I’ve always found that trying to get the whole idea straight from the start just results in a headache. I have to write – something, anything – to find out what the book’s going to be, taking little steps without worrying about the destination yet. I had the unusual position of having a platform to work from this time round, but still I tried to keep to some fundamentals.
The very first question I needed to address was the link between the play and the novel. How and where does the latter diverge? Obviously I needed to change the death scene in the play, when Romeo and Juliet are reunited, and unless it’s the crux of a mystery or key to the plot simplicity is usually best.
Could Juliet wake early? Catch Romeo before he takes the poison? Simple but unsatisfying I thought, so I moved on to the next step, the poison. Being a devious soul, I quickly realised that if I were a crooked apothecary, I might be tempted to cheat a suicidal young man. The suicidal probably don’t travel to a different city to ask for their money back and if you needed to justify it to yourself, wouldn’t you be doing him a favour? Wouldn’t it be a good deed, if you squinted a bit?
This felt right to me. It’s a book of good intentions in a way – saving Romeo and Juliet should be a good thing after all. That spirit naturally carries over to the act itself. It’s hard to argue that stopping someone’s suicide is wrong after all. And now they were saved, Friar Lawrence comes in to discover the bodies and finds instead the young lovers, they flee into exile before Romeo can be caught and executed. I had my beginning, but where to go from there.
If I was Hilary Mantel I would have probably written the full epic. Their years in exile, the birth of their children and the slow decline of Verona in their absence. And it would be brilliant – I imagine she would sell millions of copies and win the Booker too, but I’m not a famous literary novelist. I was a fantasist with a few months to spare while my publisher decided if they want to take the next books of the God Fragments series. I couldn’t spend years writing this, I didn’t know if I could even afford to write the whole thing. (Even now I’m a bit surprised I did and how well the book turned out.)
There was one thing in its favour however. I was tired, very very tired. It’s not exactly an auspicious starting point, but Princess of Blood was a tough book for me, 150,000 words written while a little boy who shall remain nameless did his best not to sleep for longer than four hours at a time.

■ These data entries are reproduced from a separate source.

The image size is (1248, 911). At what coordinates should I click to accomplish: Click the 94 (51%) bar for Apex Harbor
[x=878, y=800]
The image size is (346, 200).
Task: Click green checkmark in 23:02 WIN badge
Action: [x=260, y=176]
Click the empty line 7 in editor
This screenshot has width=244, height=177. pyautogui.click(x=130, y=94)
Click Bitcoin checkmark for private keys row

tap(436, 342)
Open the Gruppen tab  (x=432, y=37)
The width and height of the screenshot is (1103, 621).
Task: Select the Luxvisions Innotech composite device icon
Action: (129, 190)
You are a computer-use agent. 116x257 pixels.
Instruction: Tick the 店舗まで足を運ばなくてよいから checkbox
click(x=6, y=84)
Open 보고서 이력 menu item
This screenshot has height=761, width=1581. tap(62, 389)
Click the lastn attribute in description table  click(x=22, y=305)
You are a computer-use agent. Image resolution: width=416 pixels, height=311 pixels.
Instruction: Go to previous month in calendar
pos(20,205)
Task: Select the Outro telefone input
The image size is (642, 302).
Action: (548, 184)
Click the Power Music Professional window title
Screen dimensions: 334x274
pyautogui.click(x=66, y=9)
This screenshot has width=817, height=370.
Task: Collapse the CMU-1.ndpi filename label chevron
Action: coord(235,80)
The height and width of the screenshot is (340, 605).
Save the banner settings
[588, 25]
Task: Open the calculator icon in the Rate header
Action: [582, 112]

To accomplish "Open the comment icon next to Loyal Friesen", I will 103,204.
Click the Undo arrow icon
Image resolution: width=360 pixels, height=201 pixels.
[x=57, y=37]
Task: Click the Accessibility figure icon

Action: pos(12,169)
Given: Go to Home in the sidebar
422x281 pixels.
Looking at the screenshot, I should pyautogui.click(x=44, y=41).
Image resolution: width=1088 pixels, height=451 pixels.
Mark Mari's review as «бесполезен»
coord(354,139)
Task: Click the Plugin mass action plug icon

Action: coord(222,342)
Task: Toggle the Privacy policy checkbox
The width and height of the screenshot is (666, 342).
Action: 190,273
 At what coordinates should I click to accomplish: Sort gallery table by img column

I was a bit burned out by the process and wanted to do something different. A short novel? Sounds lovely. Historical? Nice. Written in the present tense to give the slight sense of a play? Intriguing… A change is often as good as a rest and if I just abandoned it to go back to the day job, I’d have at least stretched myself, learned something new. At that point I started doing some basic internet research and… well, I was there quite some time.